## [EXERCISE DIRECTIONS]
For the records below, output word for word the lines from the one with "Kreateure (658, 162)" up to and including the one with "Aceptar cookies (100, 2506)". No pictures.

━━ SUPPLIED INFORMATION

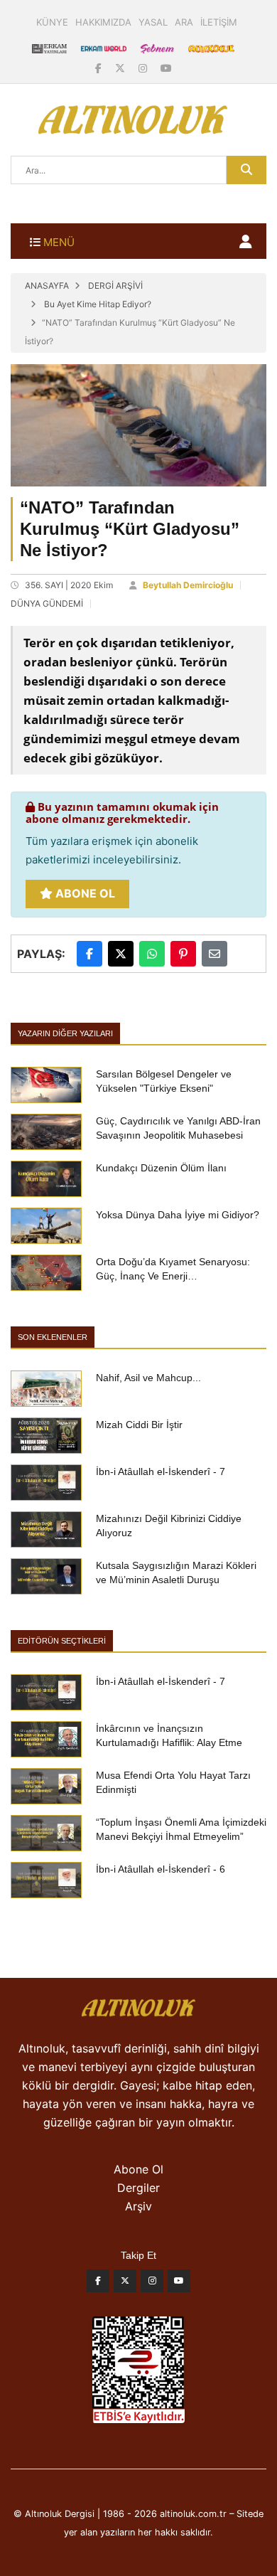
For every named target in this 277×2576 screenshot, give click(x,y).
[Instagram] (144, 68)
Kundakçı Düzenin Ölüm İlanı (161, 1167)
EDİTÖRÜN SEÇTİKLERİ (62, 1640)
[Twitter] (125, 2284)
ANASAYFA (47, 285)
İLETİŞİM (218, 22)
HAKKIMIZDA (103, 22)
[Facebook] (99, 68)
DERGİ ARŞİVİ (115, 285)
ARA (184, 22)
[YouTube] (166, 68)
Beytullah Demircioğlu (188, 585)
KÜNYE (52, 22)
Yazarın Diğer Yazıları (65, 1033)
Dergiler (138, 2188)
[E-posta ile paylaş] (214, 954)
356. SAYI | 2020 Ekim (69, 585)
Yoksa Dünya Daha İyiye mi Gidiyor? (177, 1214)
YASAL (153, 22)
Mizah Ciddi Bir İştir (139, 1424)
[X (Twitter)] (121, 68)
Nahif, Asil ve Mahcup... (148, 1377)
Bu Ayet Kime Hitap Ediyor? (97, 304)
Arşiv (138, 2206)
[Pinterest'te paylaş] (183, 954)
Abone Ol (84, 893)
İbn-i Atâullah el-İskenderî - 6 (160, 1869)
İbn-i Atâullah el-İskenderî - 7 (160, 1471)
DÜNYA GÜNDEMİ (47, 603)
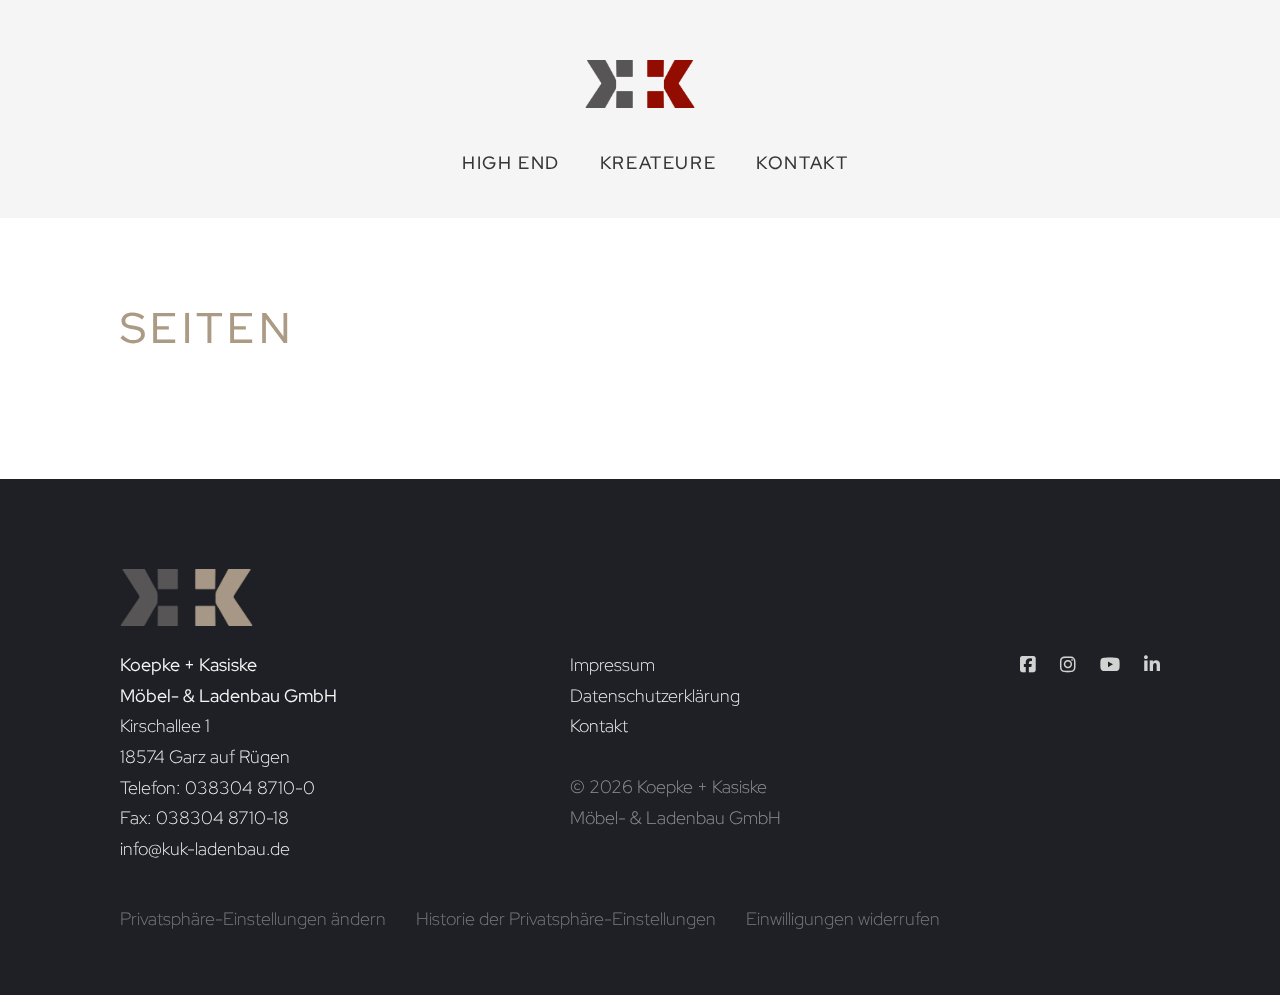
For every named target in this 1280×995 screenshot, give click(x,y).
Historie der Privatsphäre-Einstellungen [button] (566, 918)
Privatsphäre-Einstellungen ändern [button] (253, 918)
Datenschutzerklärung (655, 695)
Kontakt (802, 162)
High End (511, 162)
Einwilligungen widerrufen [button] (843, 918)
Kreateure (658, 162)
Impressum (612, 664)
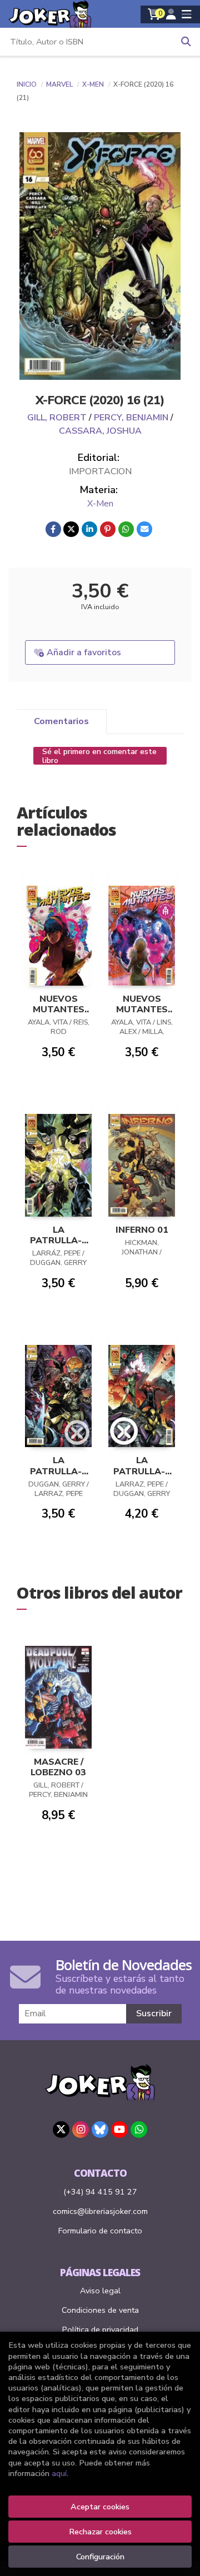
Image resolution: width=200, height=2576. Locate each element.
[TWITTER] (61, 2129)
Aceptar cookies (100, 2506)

━━━━
━━ SUPPLIED INFORMATION

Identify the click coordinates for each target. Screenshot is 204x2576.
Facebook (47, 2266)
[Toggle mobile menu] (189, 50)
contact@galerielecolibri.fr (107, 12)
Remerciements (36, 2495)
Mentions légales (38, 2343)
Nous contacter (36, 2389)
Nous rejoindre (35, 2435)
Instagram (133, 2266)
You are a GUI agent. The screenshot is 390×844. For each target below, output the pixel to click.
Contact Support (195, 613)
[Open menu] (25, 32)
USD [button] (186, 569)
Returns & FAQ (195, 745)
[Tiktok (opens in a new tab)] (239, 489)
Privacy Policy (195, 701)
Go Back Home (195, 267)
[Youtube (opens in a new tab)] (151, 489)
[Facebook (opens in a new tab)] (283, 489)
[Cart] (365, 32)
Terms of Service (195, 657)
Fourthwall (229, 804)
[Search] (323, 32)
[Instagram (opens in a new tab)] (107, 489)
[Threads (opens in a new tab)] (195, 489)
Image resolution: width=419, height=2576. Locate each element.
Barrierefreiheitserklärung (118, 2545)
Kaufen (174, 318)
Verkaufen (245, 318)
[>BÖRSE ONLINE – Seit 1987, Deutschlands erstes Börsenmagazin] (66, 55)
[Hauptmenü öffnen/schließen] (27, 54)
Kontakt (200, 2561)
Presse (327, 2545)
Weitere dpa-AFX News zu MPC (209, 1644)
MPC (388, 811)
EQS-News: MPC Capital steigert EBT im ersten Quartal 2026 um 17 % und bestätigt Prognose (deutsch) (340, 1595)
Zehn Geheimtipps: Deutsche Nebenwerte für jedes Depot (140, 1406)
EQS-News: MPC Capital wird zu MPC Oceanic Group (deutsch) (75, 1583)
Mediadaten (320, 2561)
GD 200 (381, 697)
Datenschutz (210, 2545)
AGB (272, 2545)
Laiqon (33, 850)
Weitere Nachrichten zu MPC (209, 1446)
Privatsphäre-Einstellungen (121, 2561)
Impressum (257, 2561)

━━━━

## [FINISHED TASK]
Kreateure (658, 162)
Impressum (612, 664)
Image resolution: width=200, height=2576. Locate each element.
[TWITTER] (61, 2129)
Aceptar cookies (100, 2506)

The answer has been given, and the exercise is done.